Austrian Banks Face Downgrade Amid Change in EU Bailout RulesBoris Groendahl
Austrian banks face rating downgrades and reduced profits after European Union rules to end government bailouts kick in next month, according to the central bank.
The country’s banks benefited from lower borrowing costs in recent years than they would have if creditors hadn’t assumed the government would come to their rescue if need be, , the central bank said in a financial stability report today. It estimated that without that implicit state guarantee, the cost of borrowing would have been higher by an amount equal to between 25 percent and 40 percent of their profit from 2006 to 2013. The EU’s Bank Recovery and Resolution Directive will curb that advantage and put pressure on banks to improve their capital levels, Vice Governor Andreas Ittner said.
“The abolition of the implicit state guarantee is going to happen,” Ittner told reporters in Vienna. “It was a central lesson from the crisis that it must be possible for banks to exit the market.
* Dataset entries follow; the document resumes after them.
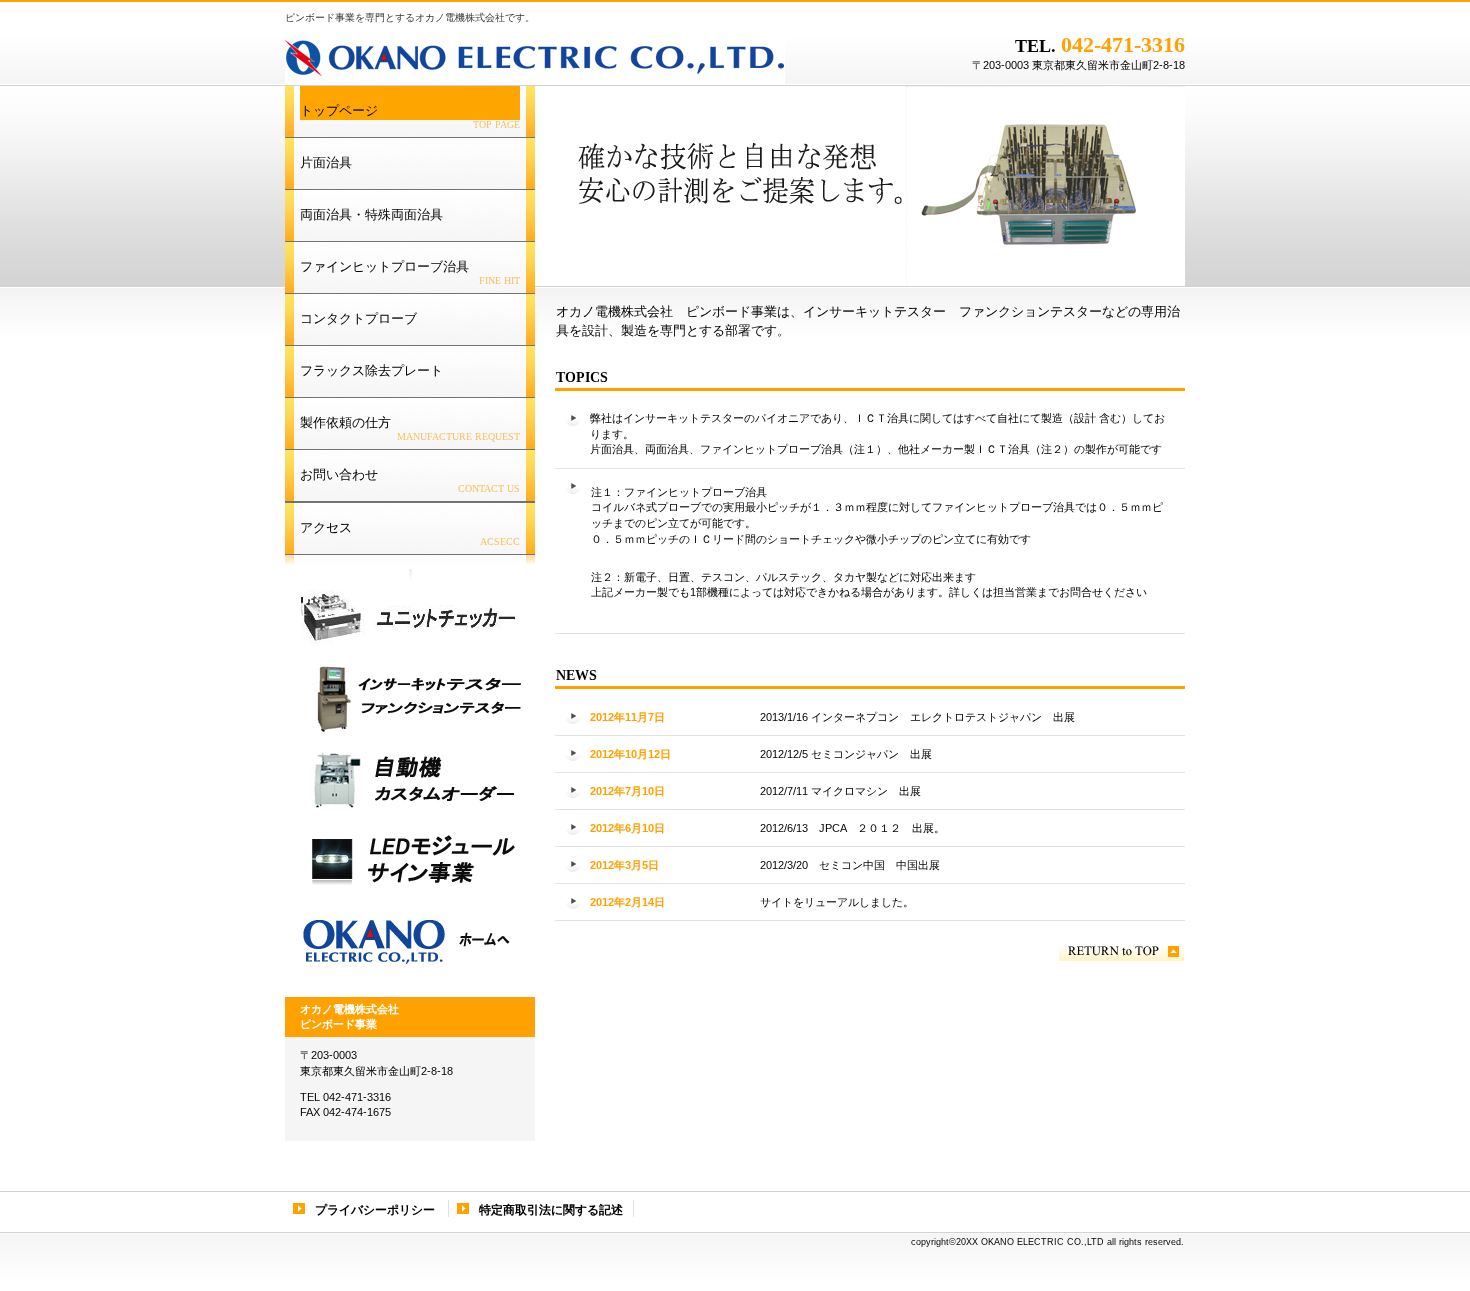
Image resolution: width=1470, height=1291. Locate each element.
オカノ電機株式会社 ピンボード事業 (535, 55)
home (406, 941)
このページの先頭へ (1121, 951)
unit (406, 617)
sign (406, 860)
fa (406, 779)
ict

And it’s a fact that creditors must take part of the burden in the context of possible market exits.”
Austria’s government has injected about 8.1 billion euros ($10 billion) into three banks that were on the brink of collapse in the last six years. Reacting to public anger over the bailouts, parliament last week endorsed a law that will put senior creditors in the firing line a year earlier than required by the EU, as is already the case in Germany and the U.K.
Under the new rules, banks in general won’t be able to seek support from taxpayers unless their losses amount to at least 8 percent of their liabilities. Ordinary shareholders will face losses first. If that’s not enough, holders of other instruments that count as capital, such as preferred shares and junior bonds, would be targeted, followed by senior unsecured creditors.
The removal of the implicit government guarantee “is likely to lead to rating downgrades and increasing funding costs as well as a potential systemic spread shock unless banks increase their capitalization,” the central bank said in the report.
Junior notes of Austrian lenders were the worst performers among subordinated debt of banks in core euro countries last week. Investors were selling on concern that losses in eastern Europe may coincide with the new bail-in rules.
Austrian banks as a whole had a Tier 1 capital ratio, a measure of financial strength, of 11.8 percent at the end of June, the central bank said. The top three lenders -- Erste Group Bank AG, UniCredit Bank Austria AG and Raiffeisen Zentralbank Oesterreich AG -- were weaker at 11.2 percent, below comparable peers.